Does anybody have any tips for dealing with plastic wood? I used the Natural color but when I sanded and stained it, and the wood it was with, the plastic wood turned a darker color than the wood. Has anyone else experienced this? If so, how did you resolve this?? I'd really appreciate any tips you can offer! Thanks!


----------



## Grumpy (Oct 8, 2003)

I've never had an identicle match with plastic wood. A tip I found was to mix sawdust of the wood I was trying to match with the plastic wood, but again I've never had an exact color match.


----------



## hatchet (Oct 27, 2003)

Me either.. typically you have to put sanding sealer on it and then stain. If you are close then you can tint the varnish or lacquer to match through trial and error.
And hopefully the sanding sealer gives you enough leeway to where it doesn't turn darker. Several coats of sanding sealer isn't out of the question.


----------



## orto (Dec 14, 2003)

In the "old" days there was a product called "Famowood" that stained better than any other. Like Grumpy said, mix it with sawdust from the same species but hatchets way using sander sealer is EXCELLENT.
PS if anybody fins "Famowood" could you let me know. Thanks


----------



## hatchet (Oct 27, 2003)

This stuff?
http://eclecticproducts.com/famowood/home.asp
It looks like they aren't making any wood products anymore.. just finish coatings.


----------



## Guest (Feb 8, 2004)

Been a carpenter/joiner for 30 years in UK. Plastic Wood has never really worked for me, although it seems like a great idea. Basically it itself, is wood dust mixed with some sort of adhesive - so the idea (i do it often) of mixing sawdust from the wood being used is a good one - but it has to be fine dust. The best glue to use - well i'm not sure because PVA probably isnt the best, but thats what is usually on hand.
Anyway my main point is that in the UK, we have an alternative called BRUMMER, which most pros would use. Its water based - and this is a big advantage. Unfortunately it does shrink slightly so it has of course to be applied in two attempts but so does plastic wood. It has a good colour range too. 
If its really important and i know it mostly is - fill a hole on a piece of scrap a and coat it as you would finish your piece. Youll see exactly how it will look and you can adjust.
But to be honest this has been a problem since carpentry began, basically just try to avoid having to fill, the best you can.


----------



## matt man (Feb 10, 2004)

Elmers glue makes a product in a tube that accepts stain fairly well.


----------



## Guest (Apr 27, 2004)

An old timer gave me his method and it has worked okay so far.

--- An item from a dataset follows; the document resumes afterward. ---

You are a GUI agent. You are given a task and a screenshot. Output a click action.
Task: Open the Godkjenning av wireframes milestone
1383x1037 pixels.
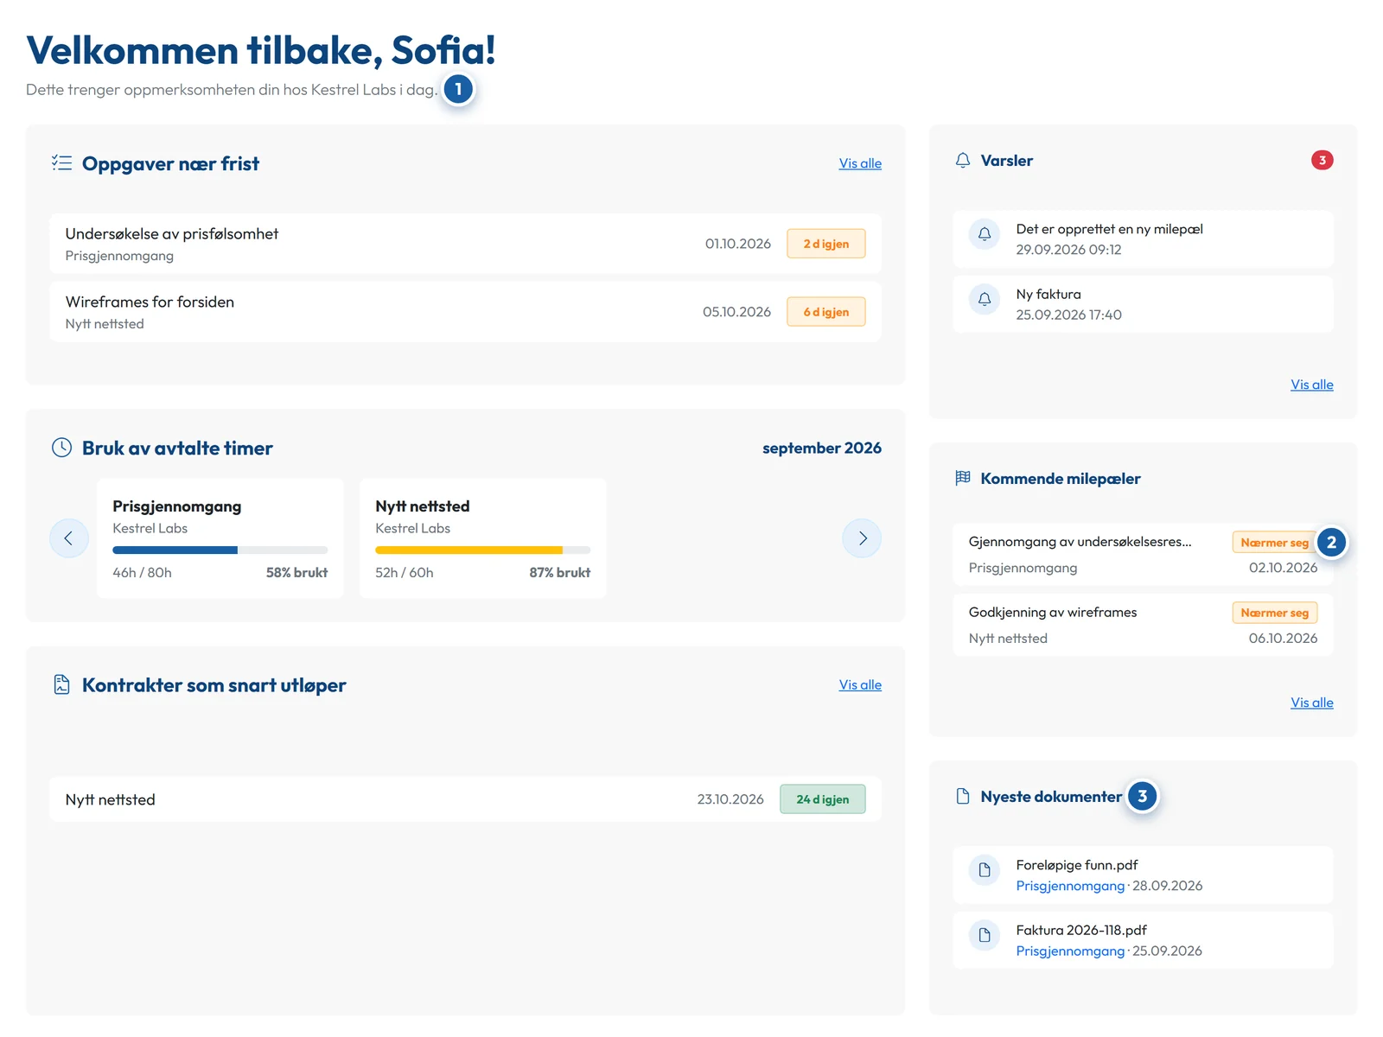tap(1143, 625)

Saw dust from the wood mixed with Hide glue, I guess glue made from horse hides? It is water soluable so I usually apply then just wipe off the excess with a wet paper towel and then just touch it with a light swipe or two of fine sand paper in about an hour.


----------



## pondman (Dec 29, 2004)

Simple product made by MinWax. Use the Gel Stain. Works Like a charm. Well as best that it can. I am really anal and I like how it finishes. Good Luck!! :Thumbs:


----------